Painted Daisy is bred to Pecan Hollow C Tiber and has two projected kidding dates.  The first is Feb. 8 and the second is Feb. 13.






Radiance is bred to LHF FIN MelacorBlu and due to kid Feb. 11.





Chardonnay is also bred to MelacorBlu and due Feb. 13.





Tiny Dancer is bred to MelacorBlu and due Feb. 14.





Thimble is bred to NC PromisedLand Paycheck and due Feb. 20





Panda is bred to Little Tot's Estate LB Admiral and due Feb. 22





Caramello is bred to Paycheck and due Feb. 25.





Paisley is also bred to Paycheck and due Feb. 26





And BrownEyedGirl is bred to Paycheck and due Feb. 26.

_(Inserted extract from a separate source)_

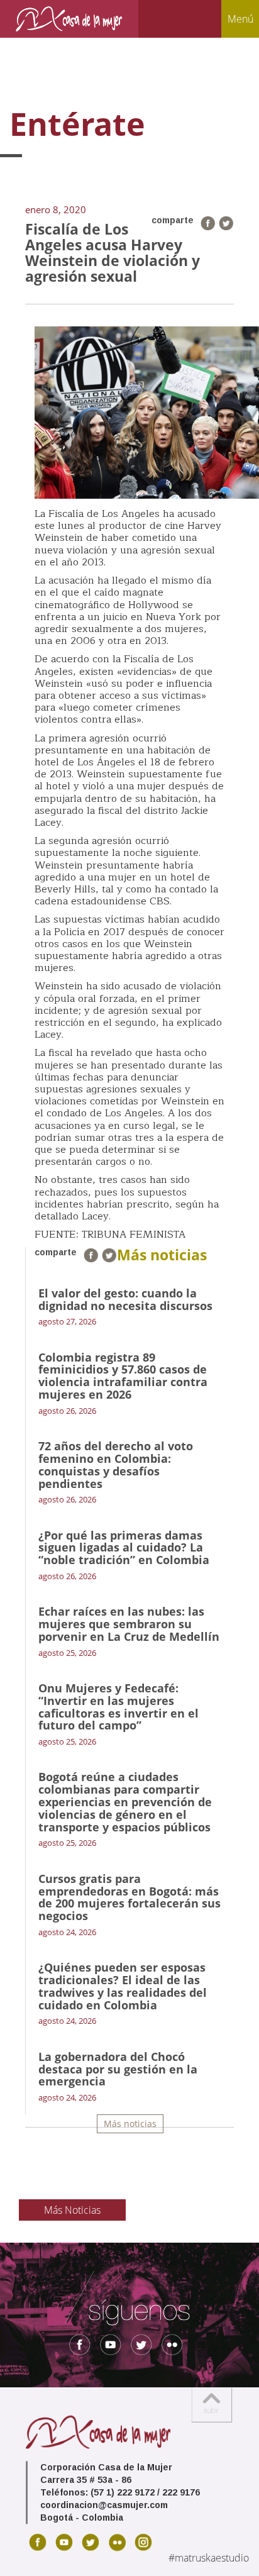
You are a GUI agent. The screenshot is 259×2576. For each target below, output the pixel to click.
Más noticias (130, 2123)
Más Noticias (72, 2210)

Then I'll have a short reprieve until March 4th when more kids will start arriving.  <whew>


----------



## helmstead (Jan 30, 2011)

Looking forward to baby pics!


----------



## ksalvagno (Jan 30, 2011)

Wow! You are going to be busy. Good luck. I can't wait to see pics.


----------



## SDGsoap&dairy (Jan 30, 2011)




----------



## Roll farms (Jan 30, 2011)

Hoping you have an uneventful and pink filled month!


----------



## StudMuffinNigis (Jan 30, 2011)

Beautiful ND! Do you plan on bottle feeding all of those kids?


----------



## lilhill (Jan 30, 2011)

StudMuffinNigis said:
			
		

> Beautiful ND! Do you plan on bottle feeding all of those kids?


Not unless I have to!  I'm not as adverturous as Kate when it comes to bottle feeding.  I prefer to just sit and play with the babies and let the moms do the feeding.  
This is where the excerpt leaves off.